- What you are asked to do
Once the line containing "This screenshot has height=491, width=882." is found in the entries below, reproduce it and every line after it, stopping at and including the line containing "Expand the truncated"; reproduce nothing else, and keep each line exact.

── Records to use ──

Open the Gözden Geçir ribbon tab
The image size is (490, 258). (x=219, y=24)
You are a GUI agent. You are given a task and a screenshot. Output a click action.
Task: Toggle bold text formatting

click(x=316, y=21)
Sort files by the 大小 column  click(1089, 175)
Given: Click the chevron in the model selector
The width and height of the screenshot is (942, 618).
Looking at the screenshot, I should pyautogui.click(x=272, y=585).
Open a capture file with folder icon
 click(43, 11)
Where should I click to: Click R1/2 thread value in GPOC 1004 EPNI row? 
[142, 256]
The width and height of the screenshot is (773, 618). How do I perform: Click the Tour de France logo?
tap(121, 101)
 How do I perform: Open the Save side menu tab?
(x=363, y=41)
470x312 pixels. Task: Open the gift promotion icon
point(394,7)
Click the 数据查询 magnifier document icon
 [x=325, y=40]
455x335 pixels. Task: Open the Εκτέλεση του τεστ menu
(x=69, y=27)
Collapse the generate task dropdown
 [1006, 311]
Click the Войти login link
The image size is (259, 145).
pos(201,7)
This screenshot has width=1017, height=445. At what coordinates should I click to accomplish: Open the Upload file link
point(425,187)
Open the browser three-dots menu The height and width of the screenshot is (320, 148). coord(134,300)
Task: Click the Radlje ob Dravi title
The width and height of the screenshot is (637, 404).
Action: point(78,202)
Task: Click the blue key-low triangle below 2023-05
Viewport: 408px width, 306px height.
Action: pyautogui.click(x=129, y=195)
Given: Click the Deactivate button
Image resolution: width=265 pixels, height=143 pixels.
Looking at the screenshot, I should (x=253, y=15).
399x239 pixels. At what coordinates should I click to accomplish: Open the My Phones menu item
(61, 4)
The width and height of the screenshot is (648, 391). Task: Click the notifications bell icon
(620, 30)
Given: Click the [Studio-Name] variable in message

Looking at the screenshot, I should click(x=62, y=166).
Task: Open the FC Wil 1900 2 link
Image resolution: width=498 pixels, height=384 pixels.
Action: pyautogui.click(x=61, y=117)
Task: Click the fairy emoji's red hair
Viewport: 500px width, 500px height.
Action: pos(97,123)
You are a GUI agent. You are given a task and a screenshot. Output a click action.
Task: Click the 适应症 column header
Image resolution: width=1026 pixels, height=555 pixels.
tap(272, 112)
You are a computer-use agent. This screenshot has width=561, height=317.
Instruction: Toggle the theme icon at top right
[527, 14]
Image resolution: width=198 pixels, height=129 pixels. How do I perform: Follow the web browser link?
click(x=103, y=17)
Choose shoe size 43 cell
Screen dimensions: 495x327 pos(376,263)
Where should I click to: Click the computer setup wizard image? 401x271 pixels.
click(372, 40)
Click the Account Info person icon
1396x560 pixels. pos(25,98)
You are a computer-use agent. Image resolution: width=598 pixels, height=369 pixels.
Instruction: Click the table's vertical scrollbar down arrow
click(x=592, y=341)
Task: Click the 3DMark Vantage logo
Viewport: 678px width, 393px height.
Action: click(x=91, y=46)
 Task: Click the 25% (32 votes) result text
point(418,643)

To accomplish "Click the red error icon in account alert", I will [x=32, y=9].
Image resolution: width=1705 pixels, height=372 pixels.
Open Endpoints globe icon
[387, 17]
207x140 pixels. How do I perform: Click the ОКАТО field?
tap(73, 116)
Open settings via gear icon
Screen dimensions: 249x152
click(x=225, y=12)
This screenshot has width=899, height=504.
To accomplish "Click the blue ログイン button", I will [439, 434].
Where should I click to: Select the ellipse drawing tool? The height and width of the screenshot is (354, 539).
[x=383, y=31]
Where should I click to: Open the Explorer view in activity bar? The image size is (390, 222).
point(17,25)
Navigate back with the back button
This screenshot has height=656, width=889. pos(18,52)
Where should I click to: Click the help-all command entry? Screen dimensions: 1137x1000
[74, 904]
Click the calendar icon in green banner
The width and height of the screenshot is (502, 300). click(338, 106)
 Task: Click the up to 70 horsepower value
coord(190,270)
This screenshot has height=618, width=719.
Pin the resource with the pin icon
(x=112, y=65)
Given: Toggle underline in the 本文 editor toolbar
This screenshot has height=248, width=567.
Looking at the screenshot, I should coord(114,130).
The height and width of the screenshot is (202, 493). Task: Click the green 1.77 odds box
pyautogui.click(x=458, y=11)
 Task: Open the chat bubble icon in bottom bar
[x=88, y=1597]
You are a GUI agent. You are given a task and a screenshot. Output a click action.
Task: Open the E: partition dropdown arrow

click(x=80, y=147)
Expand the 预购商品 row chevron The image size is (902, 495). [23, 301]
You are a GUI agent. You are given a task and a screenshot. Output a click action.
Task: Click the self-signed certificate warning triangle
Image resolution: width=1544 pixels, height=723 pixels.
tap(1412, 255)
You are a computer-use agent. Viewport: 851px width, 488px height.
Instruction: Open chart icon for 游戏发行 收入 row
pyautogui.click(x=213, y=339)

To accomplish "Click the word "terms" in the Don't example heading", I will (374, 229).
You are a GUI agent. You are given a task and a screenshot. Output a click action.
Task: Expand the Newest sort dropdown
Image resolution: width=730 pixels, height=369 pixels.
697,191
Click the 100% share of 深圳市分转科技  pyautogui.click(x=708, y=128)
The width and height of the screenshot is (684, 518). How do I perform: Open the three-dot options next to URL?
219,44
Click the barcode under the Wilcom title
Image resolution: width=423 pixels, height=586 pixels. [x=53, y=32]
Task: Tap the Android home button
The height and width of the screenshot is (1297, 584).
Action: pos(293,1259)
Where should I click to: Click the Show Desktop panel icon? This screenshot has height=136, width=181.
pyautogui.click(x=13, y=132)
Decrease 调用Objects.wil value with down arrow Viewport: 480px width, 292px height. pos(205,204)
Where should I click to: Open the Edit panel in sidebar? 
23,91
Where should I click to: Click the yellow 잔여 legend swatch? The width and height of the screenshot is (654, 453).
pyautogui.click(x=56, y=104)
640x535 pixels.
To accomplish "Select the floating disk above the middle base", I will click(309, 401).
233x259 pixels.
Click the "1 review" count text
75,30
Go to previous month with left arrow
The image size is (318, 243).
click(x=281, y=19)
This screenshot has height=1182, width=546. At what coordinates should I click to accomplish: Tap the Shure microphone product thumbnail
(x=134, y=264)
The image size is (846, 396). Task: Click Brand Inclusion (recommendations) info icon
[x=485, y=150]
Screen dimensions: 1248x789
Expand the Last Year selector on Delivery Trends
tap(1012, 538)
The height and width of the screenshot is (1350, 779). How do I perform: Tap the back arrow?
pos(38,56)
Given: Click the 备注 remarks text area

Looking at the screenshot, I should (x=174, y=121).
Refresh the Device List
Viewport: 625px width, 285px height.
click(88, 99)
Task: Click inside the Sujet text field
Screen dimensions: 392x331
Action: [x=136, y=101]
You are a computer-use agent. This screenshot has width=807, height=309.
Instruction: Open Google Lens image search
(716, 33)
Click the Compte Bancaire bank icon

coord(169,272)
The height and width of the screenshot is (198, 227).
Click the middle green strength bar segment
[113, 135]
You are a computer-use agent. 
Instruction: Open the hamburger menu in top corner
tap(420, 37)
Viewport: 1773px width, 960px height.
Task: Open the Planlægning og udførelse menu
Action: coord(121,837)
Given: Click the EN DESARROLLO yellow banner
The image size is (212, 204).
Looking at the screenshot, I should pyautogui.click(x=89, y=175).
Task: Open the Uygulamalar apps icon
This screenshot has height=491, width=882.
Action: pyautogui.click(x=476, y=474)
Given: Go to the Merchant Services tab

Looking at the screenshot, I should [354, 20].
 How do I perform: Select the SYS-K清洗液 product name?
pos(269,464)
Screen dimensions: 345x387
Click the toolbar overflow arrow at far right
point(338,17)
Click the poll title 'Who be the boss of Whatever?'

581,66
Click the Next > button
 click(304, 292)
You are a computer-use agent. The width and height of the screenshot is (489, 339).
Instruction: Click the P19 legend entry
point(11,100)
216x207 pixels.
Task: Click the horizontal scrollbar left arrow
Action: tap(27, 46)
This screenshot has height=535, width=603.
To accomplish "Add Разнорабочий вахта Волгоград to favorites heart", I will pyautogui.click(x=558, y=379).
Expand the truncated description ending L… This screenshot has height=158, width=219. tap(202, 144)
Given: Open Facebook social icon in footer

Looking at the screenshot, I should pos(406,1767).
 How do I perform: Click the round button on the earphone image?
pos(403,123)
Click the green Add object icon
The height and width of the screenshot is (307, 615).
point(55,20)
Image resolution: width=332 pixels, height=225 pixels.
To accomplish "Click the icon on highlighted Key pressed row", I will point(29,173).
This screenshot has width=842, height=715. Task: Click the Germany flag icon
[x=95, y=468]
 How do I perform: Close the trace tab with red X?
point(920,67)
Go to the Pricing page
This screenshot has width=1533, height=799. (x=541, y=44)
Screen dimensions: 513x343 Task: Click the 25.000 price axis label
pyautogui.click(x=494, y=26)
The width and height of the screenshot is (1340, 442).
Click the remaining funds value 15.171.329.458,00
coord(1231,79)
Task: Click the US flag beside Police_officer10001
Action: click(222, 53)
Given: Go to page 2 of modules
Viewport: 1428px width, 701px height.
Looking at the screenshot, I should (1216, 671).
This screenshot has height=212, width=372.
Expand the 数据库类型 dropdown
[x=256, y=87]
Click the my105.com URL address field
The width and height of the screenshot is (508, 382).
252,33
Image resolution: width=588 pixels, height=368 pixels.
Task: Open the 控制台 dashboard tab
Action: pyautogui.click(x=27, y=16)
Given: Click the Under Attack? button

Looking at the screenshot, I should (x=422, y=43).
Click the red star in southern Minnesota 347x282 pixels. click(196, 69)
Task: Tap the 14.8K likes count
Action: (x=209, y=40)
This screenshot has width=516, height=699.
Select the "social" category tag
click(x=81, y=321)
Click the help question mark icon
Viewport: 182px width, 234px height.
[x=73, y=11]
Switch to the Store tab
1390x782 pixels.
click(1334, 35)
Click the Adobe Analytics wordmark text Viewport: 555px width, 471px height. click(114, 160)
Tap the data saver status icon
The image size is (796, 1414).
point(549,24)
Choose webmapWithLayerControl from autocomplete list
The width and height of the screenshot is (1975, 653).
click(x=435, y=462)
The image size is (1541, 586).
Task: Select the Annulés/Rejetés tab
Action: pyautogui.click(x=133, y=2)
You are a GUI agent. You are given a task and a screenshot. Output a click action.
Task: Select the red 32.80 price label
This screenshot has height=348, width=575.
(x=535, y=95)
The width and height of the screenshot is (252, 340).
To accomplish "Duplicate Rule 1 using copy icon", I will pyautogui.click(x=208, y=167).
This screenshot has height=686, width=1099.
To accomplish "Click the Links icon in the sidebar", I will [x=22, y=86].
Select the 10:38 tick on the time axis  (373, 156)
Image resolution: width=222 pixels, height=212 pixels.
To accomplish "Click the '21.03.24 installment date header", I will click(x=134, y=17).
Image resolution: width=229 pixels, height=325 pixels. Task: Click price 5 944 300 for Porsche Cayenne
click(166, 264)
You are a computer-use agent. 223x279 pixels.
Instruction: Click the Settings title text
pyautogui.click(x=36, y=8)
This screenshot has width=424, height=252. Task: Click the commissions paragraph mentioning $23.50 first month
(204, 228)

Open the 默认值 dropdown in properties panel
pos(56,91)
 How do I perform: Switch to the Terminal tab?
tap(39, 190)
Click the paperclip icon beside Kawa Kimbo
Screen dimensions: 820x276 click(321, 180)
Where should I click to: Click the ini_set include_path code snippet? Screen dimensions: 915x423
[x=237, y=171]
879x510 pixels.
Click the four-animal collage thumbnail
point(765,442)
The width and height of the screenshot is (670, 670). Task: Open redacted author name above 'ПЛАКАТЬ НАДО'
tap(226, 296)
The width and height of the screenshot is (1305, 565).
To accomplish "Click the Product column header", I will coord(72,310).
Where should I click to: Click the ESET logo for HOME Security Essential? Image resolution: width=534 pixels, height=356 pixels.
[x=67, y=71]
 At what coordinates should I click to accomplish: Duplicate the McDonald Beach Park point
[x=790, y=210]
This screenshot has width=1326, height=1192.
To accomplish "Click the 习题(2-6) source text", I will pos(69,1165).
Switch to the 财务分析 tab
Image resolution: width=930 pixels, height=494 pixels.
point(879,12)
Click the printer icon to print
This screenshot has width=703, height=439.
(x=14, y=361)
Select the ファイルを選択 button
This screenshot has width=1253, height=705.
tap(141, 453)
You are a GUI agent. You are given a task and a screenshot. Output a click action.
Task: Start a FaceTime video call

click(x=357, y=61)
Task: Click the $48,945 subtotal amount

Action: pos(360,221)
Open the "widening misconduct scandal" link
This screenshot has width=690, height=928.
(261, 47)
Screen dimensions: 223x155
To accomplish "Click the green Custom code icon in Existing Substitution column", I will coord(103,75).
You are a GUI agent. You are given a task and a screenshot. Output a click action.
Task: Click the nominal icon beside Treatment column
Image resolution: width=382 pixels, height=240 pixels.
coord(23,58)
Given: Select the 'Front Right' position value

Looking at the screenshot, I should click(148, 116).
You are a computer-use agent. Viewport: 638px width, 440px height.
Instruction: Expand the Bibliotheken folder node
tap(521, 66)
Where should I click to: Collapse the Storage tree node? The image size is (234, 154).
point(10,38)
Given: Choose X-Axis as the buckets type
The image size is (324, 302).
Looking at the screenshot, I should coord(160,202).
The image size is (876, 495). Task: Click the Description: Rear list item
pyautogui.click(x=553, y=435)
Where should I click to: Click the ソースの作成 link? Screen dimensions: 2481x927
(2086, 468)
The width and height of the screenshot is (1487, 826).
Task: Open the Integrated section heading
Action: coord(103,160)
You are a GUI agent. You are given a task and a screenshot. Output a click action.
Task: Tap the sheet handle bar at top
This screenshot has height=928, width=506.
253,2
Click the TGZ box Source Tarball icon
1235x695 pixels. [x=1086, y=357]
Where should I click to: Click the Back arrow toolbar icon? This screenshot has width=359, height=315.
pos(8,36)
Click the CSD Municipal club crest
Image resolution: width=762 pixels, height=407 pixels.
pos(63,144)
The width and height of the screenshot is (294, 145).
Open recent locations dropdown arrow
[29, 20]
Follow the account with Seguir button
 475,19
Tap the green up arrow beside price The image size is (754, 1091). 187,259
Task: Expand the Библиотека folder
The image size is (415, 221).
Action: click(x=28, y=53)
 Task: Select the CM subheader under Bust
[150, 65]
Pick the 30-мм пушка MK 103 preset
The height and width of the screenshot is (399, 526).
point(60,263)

───

- Result
This screenshot has height=491, width=882.
Action: pyautogui.click(x=476, y=474)
Given: Go to the Merchant Services tab

Looking at the screenshot, I should [354, 20].
 How do I perform: Select the SYS-K清洗液 product name?
pos(269,464)
Screen dimensions: 345x387
Click the toolbar overflow arrow at far right
point(338,17)
Click the poll title 'Who be the boss of Whatever?'

581,66
Click the Next > button
 click(304, 292)
You are a computer-use agent. The width and height of the screenshot is (489, 339).
Instruction: Click the P19 legend entry
point(11,100)
216x207 pixels.
Task: Click the horizontal scrollbar left arrow
Action: tap(27, 46)
This screenshot has height=535, width=603.
To accomplish "Add Разнорабочий вахта Волгоград to favorites heart", I will pyautogui.click(x=558, y=379).
Expand the truncated description ending L… This screenshot has height=158, width=219. tap(202, 144)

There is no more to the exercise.